Exercise materials:
== Segment start ==

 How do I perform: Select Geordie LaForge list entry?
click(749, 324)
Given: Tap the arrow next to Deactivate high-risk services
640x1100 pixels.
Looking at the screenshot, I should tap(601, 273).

== Segment end ==

Task objective:
Word for word, print every line above.

Task output:
 How do I perform: Select Geordie LaForge list entry?
click(749, 324)
Given: Tap the arrow next to Deactivate high-risk services
640x1100 pixels.
Looking at the screenshot, I should tap(601, 273).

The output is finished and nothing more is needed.